На этот раз Настя расслышала все.
– Я жду вас.
– До скорого!
В телекомнату стекались зрители. Наверное, скоро должны были начаться мультики или урок аэробики – что-то из общежитских „хитов“.
– О, Настя! – окликнул ее Володька Старых.
Настя поразилась его виду, потому что властелин „Сибири“ преобразился до неузнаваемости. Он был в хорошем костюме, рубашке в нежную полоску и даже при галстуке, со вкусом подобранном к его воловьей шее.
– Куда это ты принарядился?
– Секрет, – улыбнулся Володька, и она впервые отметила, что у него ровные и крепкие зубы. Эффект „новизны“, очевидно, возник потому, что Настя никогда не видела Старых чисто выбритым.
– Ни пуха ни пера, – на всякий случай пожелала она.
– К черту, – обрадовался Володька и добавил: – Кстати, сегодня обсуждение творчества твоего… Ну, Ростислава. Так что вечером будем либо славить, либо поминать…
Настя никак не отреагировала на это сообщение, хотя отсутствие реакции стойло ей больших усилий.
Клетчатая юбка на шотландский манер, новый, совсем недавно связанный свитер в тон к основной клетке. Что еще? Беретик – контрастный свитеру. Настасья Филипповна стояла перед зеркалом и любовалась собой. Черно-горчичная гамма очень шла к ее каштановым волосам. Она взяла на руки Геру, и мохнатое черное пятно на горчичного цвета свитере придало ее облику мистический оттенок. Ну вылитая выпускница школы ведьм! Гера подмигнула Настиному отражению зеленым глазом. Уж она-то понимала, что хозяйке очень хочется превратить все оглушительные поражения в ослепительные победы.

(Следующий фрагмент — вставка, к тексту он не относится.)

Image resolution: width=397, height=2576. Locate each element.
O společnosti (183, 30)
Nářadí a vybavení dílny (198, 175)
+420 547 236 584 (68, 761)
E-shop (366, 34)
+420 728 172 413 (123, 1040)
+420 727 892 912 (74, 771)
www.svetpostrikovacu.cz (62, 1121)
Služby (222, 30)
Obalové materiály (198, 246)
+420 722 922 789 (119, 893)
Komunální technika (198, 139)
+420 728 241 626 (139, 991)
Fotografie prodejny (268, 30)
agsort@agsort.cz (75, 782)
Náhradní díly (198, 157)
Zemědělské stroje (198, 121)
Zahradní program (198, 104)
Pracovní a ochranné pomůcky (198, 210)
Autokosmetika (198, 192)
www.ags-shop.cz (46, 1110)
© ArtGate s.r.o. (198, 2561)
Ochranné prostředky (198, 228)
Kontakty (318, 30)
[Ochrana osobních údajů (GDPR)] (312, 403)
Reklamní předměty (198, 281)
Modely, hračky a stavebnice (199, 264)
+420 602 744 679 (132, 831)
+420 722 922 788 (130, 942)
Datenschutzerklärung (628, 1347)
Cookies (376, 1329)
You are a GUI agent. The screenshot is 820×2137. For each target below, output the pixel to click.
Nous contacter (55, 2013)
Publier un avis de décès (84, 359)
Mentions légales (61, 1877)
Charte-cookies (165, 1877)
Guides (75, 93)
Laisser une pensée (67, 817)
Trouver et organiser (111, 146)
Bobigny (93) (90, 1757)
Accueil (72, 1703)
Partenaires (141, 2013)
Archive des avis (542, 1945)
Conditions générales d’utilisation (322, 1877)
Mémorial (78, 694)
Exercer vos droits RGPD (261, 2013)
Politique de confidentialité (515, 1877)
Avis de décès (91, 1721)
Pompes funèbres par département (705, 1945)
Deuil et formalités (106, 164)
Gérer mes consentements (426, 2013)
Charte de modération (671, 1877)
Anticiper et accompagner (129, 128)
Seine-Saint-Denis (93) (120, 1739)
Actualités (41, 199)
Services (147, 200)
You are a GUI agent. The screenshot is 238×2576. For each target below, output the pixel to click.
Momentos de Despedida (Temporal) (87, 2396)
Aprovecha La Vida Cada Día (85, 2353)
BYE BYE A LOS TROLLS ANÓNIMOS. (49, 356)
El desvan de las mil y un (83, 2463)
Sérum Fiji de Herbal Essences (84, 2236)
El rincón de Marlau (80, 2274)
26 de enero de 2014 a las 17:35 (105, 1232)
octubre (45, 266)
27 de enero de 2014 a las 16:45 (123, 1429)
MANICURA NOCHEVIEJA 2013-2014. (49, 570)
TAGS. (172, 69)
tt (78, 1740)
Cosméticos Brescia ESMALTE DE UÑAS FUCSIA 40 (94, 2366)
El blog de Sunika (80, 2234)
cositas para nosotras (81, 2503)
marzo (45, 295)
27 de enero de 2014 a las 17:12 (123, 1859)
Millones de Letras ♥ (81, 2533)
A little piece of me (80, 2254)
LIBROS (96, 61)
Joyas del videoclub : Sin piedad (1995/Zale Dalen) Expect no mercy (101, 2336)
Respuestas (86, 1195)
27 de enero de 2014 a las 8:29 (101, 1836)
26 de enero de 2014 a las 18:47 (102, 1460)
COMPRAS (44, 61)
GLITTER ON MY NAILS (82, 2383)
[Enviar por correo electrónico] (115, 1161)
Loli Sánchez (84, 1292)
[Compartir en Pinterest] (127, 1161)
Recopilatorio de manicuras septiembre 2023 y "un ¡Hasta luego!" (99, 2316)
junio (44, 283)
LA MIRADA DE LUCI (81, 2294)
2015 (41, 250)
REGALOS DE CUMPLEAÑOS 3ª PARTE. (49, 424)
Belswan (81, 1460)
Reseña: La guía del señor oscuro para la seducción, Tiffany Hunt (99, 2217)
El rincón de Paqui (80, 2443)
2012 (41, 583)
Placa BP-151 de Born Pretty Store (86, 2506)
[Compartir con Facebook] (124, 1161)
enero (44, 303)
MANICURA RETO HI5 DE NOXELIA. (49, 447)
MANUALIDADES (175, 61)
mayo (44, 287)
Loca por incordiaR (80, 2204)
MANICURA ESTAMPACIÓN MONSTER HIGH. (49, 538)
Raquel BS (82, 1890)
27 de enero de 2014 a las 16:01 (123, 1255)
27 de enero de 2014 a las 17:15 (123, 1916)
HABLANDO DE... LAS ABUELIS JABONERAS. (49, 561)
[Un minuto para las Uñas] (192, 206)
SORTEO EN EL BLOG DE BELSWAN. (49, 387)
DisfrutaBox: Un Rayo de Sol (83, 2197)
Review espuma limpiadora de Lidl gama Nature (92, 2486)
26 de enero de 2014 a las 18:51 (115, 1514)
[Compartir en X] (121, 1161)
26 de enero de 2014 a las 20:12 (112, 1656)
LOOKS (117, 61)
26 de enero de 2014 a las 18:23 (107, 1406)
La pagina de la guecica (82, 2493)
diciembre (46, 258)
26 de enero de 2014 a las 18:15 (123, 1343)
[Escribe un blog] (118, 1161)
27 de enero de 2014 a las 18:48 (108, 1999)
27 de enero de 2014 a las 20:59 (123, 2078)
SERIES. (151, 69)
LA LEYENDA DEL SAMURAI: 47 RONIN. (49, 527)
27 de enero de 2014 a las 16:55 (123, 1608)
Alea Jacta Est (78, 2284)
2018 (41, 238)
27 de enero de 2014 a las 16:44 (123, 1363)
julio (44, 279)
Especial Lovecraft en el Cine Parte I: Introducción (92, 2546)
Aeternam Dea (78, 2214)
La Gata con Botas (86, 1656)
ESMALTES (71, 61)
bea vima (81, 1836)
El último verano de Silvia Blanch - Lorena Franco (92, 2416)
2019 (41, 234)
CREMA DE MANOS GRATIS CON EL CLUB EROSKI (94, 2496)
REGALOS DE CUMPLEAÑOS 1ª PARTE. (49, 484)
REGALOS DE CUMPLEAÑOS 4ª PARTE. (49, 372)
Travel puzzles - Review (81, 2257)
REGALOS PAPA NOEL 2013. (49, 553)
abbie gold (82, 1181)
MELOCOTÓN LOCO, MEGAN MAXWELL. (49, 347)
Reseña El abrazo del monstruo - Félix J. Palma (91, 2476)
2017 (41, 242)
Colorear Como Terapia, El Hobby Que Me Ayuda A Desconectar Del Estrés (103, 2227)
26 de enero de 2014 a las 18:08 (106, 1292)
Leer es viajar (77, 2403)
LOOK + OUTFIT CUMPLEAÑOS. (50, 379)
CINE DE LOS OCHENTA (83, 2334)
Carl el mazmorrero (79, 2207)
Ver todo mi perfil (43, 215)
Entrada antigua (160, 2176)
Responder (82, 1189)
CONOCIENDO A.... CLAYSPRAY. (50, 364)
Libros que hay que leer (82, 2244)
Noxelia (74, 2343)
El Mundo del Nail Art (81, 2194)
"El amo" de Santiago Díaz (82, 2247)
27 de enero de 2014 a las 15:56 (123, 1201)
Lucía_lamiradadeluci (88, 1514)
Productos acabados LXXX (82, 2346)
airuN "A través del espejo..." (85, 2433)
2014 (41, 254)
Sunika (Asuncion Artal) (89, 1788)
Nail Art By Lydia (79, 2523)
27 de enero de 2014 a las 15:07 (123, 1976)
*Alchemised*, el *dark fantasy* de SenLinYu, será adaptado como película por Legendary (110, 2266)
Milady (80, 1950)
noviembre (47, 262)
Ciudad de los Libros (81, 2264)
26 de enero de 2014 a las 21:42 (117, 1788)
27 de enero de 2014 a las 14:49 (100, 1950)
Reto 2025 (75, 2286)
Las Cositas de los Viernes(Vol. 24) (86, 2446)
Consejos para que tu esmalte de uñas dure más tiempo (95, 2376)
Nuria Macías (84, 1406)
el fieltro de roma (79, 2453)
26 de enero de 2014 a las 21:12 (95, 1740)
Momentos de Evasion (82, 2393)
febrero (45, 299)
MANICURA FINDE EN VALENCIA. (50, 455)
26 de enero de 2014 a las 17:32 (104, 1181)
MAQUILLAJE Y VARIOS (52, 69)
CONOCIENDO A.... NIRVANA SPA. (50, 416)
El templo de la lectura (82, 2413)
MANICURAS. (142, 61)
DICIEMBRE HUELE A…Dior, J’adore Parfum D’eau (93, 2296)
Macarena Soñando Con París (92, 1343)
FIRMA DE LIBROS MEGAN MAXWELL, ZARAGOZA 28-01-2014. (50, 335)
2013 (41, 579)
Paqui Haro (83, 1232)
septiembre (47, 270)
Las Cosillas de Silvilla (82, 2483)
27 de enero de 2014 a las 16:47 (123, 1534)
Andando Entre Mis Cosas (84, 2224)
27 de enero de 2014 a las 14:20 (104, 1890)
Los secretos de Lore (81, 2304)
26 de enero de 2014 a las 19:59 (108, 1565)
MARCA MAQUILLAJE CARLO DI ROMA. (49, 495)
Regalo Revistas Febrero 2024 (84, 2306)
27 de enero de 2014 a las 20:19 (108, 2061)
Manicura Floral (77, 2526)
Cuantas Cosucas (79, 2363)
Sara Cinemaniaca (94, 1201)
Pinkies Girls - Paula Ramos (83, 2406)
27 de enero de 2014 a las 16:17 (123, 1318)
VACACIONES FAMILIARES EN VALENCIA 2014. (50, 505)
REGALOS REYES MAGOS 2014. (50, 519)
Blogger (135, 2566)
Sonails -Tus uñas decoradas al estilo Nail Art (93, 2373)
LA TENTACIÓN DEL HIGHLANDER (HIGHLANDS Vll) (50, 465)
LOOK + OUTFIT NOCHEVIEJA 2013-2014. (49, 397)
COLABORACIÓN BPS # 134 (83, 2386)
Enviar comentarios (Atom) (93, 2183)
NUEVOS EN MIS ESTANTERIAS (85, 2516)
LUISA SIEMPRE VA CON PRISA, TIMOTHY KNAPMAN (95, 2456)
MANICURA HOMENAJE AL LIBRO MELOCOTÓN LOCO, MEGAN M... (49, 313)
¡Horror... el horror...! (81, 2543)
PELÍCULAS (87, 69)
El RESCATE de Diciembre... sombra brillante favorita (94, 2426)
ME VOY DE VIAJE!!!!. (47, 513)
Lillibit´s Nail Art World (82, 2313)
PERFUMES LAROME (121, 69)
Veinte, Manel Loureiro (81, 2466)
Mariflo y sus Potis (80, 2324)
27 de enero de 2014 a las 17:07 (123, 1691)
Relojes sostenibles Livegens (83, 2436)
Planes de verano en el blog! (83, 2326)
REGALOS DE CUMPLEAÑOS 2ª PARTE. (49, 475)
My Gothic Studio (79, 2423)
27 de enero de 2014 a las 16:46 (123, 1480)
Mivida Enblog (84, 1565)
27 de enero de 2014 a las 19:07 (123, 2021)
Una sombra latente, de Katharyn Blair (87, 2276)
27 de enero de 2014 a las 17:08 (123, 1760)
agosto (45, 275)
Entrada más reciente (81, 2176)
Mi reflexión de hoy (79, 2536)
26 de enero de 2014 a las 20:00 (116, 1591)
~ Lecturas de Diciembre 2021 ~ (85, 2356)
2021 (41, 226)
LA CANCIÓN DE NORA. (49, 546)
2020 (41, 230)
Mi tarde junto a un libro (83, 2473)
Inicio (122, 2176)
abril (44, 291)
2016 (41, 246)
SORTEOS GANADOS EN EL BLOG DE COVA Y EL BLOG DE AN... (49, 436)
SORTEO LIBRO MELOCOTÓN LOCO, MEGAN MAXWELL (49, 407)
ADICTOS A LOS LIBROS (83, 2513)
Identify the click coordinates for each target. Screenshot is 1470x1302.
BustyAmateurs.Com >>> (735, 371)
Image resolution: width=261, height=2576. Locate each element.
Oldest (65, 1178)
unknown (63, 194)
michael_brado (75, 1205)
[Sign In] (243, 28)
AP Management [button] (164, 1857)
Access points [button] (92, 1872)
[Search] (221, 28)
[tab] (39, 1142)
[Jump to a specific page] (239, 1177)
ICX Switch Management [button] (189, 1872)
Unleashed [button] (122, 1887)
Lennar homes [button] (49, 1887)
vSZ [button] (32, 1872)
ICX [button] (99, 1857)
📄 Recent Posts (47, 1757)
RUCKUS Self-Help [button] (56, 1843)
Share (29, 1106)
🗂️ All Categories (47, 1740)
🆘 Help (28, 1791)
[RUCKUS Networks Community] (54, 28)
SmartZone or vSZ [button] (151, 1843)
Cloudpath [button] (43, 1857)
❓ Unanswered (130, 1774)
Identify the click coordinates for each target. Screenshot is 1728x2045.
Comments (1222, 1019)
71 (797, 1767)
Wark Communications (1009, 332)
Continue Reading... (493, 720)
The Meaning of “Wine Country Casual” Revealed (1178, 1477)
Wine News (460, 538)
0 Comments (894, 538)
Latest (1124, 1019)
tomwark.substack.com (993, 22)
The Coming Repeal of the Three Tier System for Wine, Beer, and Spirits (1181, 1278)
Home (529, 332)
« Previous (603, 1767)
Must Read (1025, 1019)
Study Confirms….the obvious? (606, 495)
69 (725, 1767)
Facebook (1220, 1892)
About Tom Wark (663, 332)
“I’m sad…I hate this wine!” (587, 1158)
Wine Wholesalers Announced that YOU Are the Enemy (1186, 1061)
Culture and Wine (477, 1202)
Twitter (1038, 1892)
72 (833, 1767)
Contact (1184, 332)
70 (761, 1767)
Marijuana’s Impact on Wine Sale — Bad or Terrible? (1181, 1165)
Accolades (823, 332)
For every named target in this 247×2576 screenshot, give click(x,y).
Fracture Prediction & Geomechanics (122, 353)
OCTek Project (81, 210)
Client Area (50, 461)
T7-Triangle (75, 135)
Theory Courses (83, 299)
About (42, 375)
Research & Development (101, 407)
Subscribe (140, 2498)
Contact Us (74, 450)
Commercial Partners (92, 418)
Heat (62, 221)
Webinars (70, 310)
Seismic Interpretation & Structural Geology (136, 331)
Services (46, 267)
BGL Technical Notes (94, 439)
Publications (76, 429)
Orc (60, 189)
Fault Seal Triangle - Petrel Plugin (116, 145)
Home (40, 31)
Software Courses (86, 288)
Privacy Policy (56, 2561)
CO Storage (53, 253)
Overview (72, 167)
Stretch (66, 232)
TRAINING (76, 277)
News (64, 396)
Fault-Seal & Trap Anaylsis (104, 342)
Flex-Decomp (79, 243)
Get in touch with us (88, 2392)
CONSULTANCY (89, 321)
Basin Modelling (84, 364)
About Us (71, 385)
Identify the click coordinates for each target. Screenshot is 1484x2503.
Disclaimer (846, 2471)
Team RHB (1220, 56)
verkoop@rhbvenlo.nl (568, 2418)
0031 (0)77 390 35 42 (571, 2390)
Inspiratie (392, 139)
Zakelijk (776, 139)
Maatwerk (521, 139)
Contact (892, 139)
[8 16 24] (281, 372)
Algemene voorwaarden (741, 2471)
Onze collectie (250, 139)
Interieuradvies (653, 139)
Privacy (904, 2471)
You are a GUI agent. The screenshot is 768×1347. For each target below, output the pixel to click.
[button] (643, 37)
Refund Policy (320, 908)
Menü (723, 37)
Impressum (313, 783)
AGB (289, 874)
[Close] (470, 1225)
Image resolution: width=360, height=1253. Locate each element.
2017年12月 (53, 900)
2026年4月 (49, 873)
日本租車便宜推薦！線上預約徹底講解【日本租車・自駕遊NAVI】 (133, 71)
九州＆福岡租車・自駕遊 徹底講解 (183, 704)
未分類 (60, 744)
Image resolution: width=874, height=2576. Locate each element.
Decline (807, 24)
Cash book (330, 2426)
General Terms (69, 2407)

Красная иномарка подъехала вовремя. Настя сделала по направлению к машине изящный шаг, ожидая, что изнутри откроется дверца. Но Пирожников вышел из „вольво“, поцеловал ей ручку, а уж потом открыл дверцу. Снаружи.
В это время из дверей общаги вышло несколько поэтов-семинаристов. Настя, стоя к ним спиной, чувствовала каким-то звериным чутьем, что среди них есть и Ростислав.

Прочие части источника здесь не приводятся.